There are examples of women being introduced as ‘Stephanie’ rather than ‘Dr Graff,’ when their male colleagues at the same podium or microphone are then introduced as Dr X and Dr Y. [That] is the smallest example, but [is emphasized] when it’s in contrast like that. If everybody [were introduced by their first name], it would not be as uncomfortable as when you’re othered. Those things catch your attention and feel uncomfortable.
Then, there are moments where it’s more [about] missed opportunities. [For example,] there’s an opportunity to travel to a meeting or take on a new leadership role, and you aren’t asked, not because you’re not capable or not thought of, but because the assumption is that as a woman, mother, caregiver, and all the other roles that are a part of our pendulum swinging, we wouldn’t want it. I should have the power to decide what’s right for me and my family. Those are the examples of gender bias that you don’t even know you’ve missed out on because nobody even gave you the opportunity to choose.

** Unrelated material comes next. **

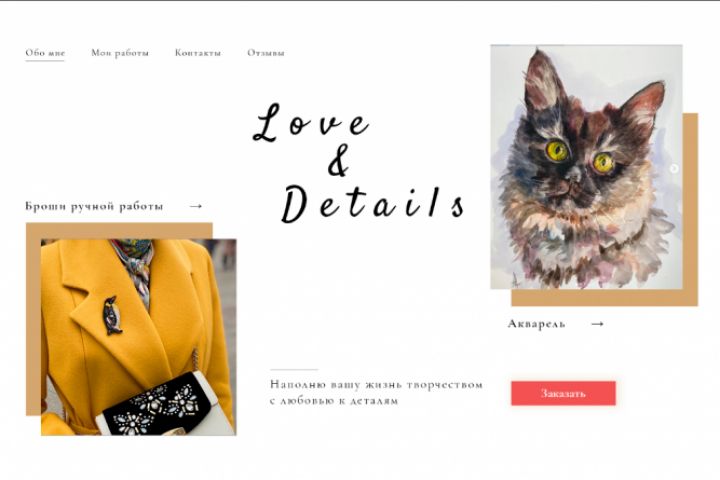Open the Контакты page
The height and width of the screenshot is (480, 720).
198,53
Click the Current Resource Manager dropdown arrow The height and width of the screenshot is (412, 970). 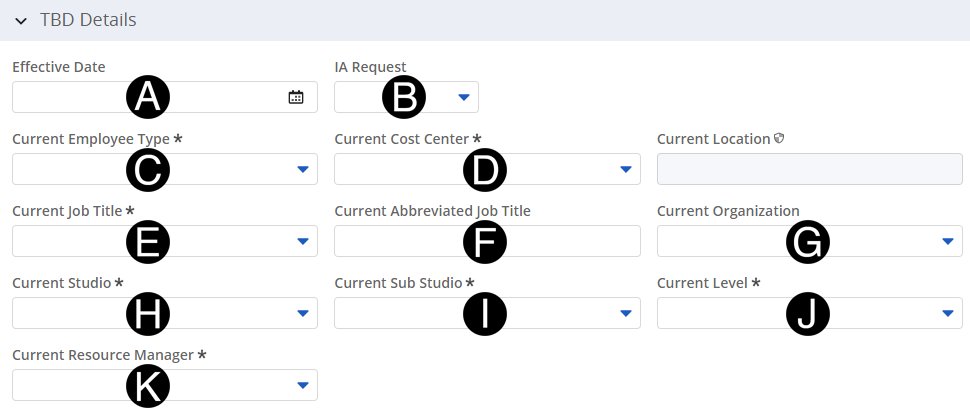(x=303, y=385)
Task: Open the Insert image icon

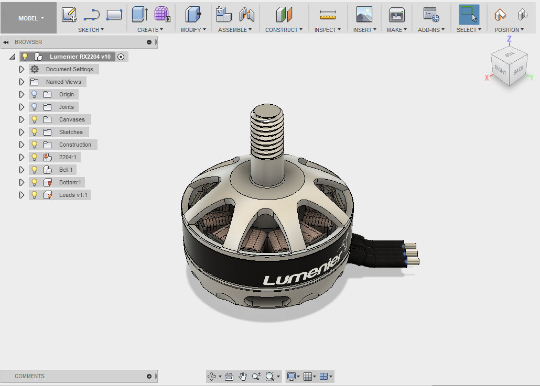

What’s important is that we keep raising the conversation around these moments [to support women] in leadership. I’m going to put myself in that [category], because I’m a senior oncologist in many leadership positions. When I’m thinking about who to invite for a talk, or who to offer a leadership position to, it’s important that I don’t think: ‘Oh, well, she just had a baby or her kids are still young, maybe it’s hard to travel,’ and [instead] offer [those opportunities] broadly. Or more importantly, post them publicly, and let people apply so they can be considered without those moments. Also, ask people what their preferred address is so you get Dr Graff right the first time and learn to pronounce that last name correctly. All of those are ways we can do better globally.
One of the big highlights of [the conference] is that it’s a much smaller meeting that still attracts all the internationally recognized leaders in oncology. You have the opportunity to walk up to some of your heroes in oncology and ask them questions in the hallway, which I love. On the first day, [we saw] all the multidisciplinary tumor board cases. As a medical oncologist, I often miss out on the radiation oncology and surgical oncology debates, and yet, in the clinic, my patients ask me [about those topics]. It’s helpful to get to be a part of those conversations. Sometimes, meetings that are a bit smaller than ASCO, for example, which is so huge and daunting that you can’t take it all in, are empowering because of both their [accessibility] and depth.